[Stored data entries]
[Start of Attachment]

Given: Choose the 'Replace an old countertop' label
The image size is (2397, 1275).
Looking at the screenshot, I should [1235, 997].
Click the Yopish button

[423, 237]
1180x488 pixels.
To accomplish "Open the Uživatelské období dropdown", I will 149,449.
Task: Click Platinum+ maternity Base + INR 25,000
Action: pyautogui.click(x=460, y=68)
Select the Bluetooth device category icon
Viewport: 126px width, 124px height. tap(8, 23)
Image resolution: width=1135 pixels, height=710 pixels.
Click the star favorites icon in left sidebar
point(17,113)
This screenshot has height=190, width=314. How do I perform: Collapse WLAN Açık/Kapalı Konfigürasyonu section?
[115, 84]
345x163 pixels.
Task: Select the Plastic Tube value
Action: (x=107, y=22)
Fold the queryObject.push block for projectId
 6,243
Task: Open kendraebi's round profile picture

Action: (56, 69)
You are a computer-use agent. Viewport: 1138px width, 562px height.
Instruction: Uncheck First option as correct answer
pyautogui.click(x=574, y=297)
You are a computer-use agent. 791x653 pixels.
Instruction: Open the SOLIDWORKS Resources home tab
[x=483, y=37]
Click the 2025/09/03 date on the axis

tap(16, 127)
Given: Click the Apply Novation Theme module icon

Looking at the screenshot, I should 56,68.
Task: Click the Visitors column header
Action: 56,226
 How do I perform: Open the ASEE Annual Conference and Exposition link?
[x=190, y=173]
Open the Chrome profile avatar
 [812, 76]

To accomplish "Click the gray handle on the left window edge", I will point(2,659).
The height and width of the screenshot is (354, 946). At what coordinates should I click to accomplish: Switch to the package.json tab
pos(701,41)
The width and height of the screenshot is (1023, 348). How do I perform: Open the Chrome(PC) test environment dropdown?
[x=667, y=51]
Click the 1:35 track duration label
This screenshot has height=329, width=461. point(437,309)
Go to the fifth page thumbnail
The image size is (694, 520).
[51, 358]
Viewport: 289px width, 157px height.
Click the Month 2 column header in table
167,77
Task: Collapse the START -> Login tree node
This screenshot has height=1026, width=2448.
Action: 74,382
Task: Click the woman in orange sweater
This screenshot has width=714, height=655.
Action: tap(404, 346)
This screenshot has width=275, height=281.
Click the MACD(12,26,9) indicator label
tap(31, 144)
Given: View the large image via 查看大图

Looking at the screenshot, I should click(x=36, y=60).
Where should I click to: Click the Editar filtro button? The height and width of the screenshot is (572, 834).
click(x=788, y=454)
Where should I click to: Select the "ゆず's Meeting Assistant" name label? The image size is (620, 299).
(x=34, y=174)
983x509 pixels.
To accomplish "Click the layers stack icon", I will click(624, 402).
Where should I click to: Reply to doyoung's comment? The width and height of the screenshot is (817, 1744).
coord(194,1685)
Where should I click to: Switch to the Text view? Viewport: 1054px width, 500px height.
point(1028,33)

[End of Attachment]

TASK TO CARRY OUT — Write out each entry again, character for character.

ANSWER BOX —
Given: Choose the 'Replace an old countertop' label
The image size is (2397, 1275).
Looking at the screenshot, I should [1235, 997].
Click the Yopish button

[423, 237]
1180x488 pixels.
To accomplish "Open the Uživatelské období dropdown", I will 149,449.
Task: Click Platinum+ maternity Base + INR 25,000
Action: pyautogui.click(x=460, y=68)
Select the Bluetooth device category icon
Viewport: 126px width, 124px height. tap(8, 23)
Image resolution: width=1135 pixels, height=710 pixels.
Click the star favorites icon in left sidebar
point(17,113)
This screenshot has height=190, width=314. How do I perform: Collapse WLAN Açık/Kapalı Konfigürasyonu section?
[115, 84]
345x163 pixels.
Task: Select the Plastic Tube value
Action: (x=107, y=22)
Fold the queryObject.push block for projectId
 6,243
Task: Open kendraebi's round profile picture

Action: (56, 69)
You are a computer-use agent. Viewport: 1138px width, 562px height.
Instruction: Uncheck First option as correct answer
pyautogui.click(x=574, y=297)
You are a computer-use agent. 791x653 pixels.
Instruction: Open the SOLIDWORKS Resources home tab
[x=483, y=37]
Click the 2025/09/03 date on the axis

tap(16, 127)
Given: Click the Apply Novation Theme module icon

Looking at the screenshot, I should 56,68.
Task: Click the Visitors column header
Action: 56,226
 How do I perform: Open the ASEE Annual Conference and Exposition link?
[x=190, y=173]
Open the Chrome profile avatar
 [812, 76]

To accomplish "Click the gray handle on the left window edge", I will point(2,659).
The height and width of the screenshot is (354, 946). At what coordinates should I click to accomplish: Switch to the package.json tab
pos(701,41)
The width and height of the screenshot is (1023, 348). How do I perform: Open the Chrome(PC) test environment dropdown?
[x=667, y=51]
Click the 1:35 track duration label
This screenshot has height=329, width=461. point(437,309)
Go to the fifth page thumbnail
The image size is (694, 520).
[51, 358]
Viewport: 289px width, 157px height.
Click the Month 2 column header in table
167,77
Task: Collapse the START -> Login tree node
This screenshot has height=1026, width=2448.
Action: 74,382
Task: Click the woman in orange sweater
This screenshot has width=714, height=655.
Action: tap(404, 346)
This screenshot has width=275, height=281.
Click the MACD(12,26,9) indicator label
tap(31, 144)
Given: View the large image via 查看大图

Looking at the screenshot, I should click(x=36, y=60).
Where should I click to: Click the Editar filtro button? The height and width of the screenshot is (572, 834).
click(x=788, y=454)
Where should I click to: Select the "ゆず's Meeting Assistant" name label? The image size is (620, 299).
(x=34, y=174)
983x509 pixels.
To accomplish "Click the layers stack icon", I will click(624, 402).
Where should I click to: Reply to doyoung's comment? The width and height of the screenshot is (817, 1744).
coord(194,1685)
Where should I click to: Switch to the Text view? Viewport: 1054px width, 500px height.
point(1028,33)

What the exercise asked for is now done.